• [Dataset records]
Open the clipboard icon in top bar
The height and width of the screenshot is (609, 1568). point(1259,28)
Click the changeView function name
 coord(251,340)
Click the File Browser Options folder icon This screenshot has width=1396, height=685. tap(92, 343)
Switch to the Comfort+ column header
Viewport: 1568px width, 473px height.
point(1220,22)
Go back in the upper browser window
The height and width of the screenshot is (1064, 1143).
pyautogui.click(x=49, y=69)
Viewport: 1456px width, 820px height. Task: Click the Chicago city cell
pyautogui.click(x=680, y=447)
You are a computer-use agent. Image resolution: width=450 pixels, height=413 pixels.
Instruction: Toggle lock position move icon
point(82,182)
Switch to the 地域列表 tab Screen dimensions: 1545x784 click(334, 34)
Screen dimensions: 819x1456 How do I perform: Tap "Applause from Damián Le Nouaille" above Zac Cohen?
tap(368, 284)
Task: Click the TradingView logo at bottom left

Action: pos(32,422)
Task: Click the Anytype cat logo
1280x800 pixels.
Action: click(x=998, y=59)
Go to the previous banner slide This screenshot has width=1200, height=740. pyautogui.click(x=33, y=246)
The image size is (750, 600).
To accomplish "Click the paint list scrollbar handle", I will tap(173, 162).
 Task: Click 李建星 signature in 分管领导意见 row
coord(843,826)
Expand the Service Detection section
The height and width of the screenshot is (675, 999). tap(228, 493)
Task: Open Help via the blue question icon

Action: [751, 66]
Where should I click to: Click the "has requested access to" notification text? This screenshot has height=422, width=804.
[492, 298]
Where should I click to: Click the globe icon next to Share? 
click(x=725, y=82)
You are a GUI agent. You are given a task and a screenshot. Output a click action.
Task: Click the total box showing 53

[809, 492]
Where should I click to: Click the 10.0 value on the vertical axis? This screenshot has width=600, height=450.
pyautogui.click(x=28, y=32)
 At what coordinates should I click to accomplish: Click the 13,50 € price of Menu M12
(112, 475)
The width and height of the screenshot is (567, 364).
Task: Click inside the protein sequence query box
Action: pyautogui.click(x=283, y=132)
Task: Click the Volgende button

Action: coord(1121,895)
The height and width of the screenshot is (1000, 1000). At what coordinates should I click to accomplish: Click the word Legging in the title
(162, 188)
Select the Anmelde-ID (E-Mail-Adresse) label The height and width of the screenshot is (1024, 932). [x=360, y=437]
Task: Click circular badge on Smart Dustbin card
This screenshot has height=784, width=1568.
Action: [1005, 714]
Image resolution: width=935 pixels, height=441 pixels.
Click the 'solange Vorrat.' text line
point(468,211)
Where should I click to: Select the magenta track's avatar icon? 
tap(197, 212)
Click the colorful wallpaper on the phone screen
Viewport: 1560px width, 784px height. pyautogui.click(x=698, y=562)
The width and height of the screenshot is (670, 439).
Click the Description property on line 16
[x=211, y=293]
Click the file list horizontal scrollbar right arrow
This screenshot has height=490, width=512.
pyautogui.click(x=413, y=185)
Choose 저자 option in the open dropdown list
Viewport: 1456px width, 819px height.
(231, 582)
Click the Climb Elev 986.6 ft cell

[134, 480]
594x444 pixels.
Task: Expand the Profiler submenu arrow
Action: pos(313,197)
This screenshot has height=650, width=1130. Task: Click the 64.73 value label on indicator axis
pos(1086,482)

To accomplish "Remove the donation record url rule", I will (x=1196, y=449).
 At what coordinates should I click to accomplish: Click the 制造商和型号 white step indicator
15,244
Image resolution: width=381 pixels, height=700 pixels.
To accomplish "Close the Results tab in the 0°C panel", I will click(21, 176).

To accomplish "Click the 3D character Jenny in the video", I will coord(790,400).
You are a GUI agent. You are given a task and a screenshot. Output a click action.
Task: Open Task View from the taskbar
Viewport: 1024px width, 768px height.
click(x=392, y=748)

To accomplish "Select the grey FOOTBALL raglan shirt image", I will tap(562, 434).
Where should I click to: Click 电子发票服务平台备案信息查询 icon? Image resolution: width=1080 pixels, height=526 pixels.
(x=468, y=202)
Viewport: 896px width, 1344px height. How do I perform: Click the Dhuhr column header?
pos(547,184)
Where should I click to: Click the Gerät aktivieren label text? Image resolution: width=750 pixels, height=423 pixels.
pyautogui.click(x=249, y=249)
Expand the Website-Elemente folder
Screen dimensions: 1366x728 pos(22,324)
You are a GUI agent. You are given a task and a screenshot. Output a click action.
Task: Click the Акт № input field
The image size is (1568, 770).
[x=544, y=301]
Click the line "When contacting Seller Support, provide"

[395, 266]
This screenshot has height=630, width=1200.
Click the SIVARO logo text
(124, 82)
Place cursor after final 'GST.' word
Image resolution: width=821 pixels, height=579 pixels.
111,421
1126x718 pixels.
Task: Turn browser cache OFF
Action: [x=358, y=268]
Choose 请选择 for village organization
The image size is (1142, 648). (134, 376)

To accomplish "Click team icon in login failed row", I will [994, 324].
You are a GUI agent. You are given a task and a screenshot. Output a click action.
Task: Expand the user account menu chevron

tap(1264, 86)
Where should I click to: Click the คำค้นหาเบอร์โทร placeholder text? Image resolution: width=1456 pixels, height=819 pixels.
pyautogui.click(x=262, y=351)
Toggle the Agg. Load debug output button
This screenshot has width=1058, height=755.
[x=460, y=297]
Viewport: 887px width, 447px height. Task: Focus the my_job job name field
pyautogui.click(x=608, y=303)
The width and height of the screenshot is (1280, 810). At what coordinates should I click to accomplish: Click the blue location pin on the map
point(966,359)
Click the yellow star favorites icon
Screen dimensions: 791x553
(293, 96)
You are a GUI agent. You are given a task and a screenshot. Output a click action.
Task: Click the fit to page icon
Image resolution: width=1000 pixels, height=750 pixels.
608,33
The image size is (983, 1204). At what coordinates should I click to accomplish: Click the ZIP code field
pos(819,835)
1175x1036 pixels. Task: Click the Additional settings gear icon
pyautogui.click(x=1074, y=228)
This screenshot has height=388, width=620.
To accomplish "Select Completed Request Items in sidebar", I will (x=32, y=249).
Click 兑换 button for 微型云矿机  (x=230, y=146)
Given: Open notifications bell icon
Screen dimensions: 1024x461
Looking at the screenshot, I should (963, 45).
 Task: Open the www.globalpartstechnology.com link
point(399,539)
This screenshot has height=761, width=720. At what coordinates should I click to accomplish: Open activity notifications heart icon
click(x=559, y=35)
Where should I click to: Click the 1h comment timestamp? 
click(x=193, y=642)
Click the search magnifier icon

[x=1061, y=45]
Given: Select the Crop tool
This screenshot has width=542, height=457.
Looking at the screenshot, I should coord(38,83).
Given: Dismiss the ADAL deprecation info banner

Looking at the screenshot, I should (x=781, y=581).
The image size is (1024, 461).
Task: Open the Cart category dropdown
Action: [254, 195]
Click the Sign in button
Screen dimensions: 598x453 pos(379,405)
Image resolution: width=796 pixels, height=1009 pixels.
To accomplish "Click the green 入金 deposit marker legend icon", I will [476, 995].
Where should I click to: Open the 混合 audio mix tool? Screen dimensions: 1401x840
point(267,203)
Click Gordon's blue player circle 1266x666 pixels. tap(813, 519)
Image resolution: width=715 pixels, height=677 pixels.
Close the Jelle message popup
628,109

• [What you should do]
All lines above from the one with "Where should I click to: Select" to the one with "Choose 저자 option in the open dropdown list", inclusive, should be copied exactly, and no other lines.

• [Output for this task]
Where should I click to: Select the magenta track's avatar icon? 
tap(197, 212)
Click the colorful wallpaper on the phone screen
Viewport: 1560px width, 784px height. pyautogui.click(x=698, y=562)
The width and height of the screenshot is (670, 439).
Click the Description property on line 16
[x=211, y=293]
Click the file list horizontal scrollbar right arrow
This screenshot has height=490, width=512.
pyautogui.click(x=413, y=185)
Choose 저자 option in the open dropdown list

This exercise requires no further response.